----- Source passage

Templating YAML in Kubernetes with real code
May 2020
TL;DR: You should use tools such as yq
and kustomize to template YAML resources instead of relying on tools that interpolate strings such as Helm.
If you're working on large scale projects, you should consider using real code — you can find hands-on examples on how to programmatically generate Kubernetes resources in Java, Go, Javascript, C# and Python in this repository.
Contents:
- Introduction: managing YAML files
- Search and replace
- Templating with
yq
- Templating with Kustomize
- Generating resource manifests with code
- Why not Helm?
- Other configuration tools
- Summary
Introduction: managing YAML files
When you have multiple Kubernetes clusters, it's common to have resources that can be applied to all environments but with small modifications. As an example, when an app runs in the staging environment, it should connect to the staging database.
However, in production, it should connect to the production database.
In Kubernetes, you can use an environment variable to inject the correct database URL.
The following Pod is an example:
pod.yaml
apiVersion: v1
kind: Pod
metadata:
name: test-pod
spec:
containers:
- name: test-container
image: registry.k8s.io/busybox
env:
- name: DB_URL
value: postgres://db_url:5432
Since the value postgres://db_url:5432
is hardcoded in the YAML definition, there's no easy way to deploy the same Pod in multiple environments such as dev, staging and production.
You could create a Pod YAML definition for each of the environment you plan to deploy.
bash
tree .
kube/
├── deployment-prod.yaml
├── deployment-staging.yaml
└── deployment-dev.yaml
Unfortunately, having several copies of the same file with minor modifications has its challenges.
If you update the name of the image or the version, you have to amend all of the remaining files.
Using templates with search and replace
A better strategy is to have a placeholder and replace it with the real value before the YAML is submitted to the cluster.
Search and replace.
If you're familiar with bash
, you can implement search and replace with few lines of sed
.
Your Pod should contain a placeholder like this:
pod.yaml
apiVersion: v1
kind: Pod
metadata:
name: test-pod
spec:
containers:
- name: test-container
image: registry.k8s.io/busybox
env:
- name: ENV
value: %ENV_NAME%
And you could run the following command to replace the value of the environment on the fly.
bash
sed s/%ENV_NAME%/$production/g \
pod_template.yaml > pod_production.yaml
However, tagging all the templates and injecting placeholders is hard work.
What if you want to change a value that isn't a placeholder?
What if you have too many placeholders, what does the sed
command look like?
If you have only a handful variables that you wish to change, you might want to install yq
— a command-line tool designed to transform YAML.
yq
is similar to another more popular tool calledjq
that focuses on JSON instead of YAML.
You can install yq
on macOS with:
bash
brew install yq
On Linux with:
bash
sudo add-apt-repository ppa:rmescandon/yq
sudo apt-get install yq
In case you don't have the
add-apt-repository
command installed, you can install it withapt-get install software-properties-common
.
If you're on Windows, you can download the executable from Github.

----------
----- Records supplied

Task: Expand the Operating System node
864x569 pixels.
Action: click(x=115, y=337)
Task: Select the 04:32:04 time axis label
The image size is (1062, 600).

----------

Problems to solve
[1] What does the Kubernetes YAML templating page say yq is?
[2] Extract every line of the records that contains the string "Task".
The records are unrelated to the Kubernetes YAML templating page.

Written responses
[1] A command-line tool designed to transform YAML.

[2]
Task: Expand the Operating System node
Task: Select the 04:32:04 time axis label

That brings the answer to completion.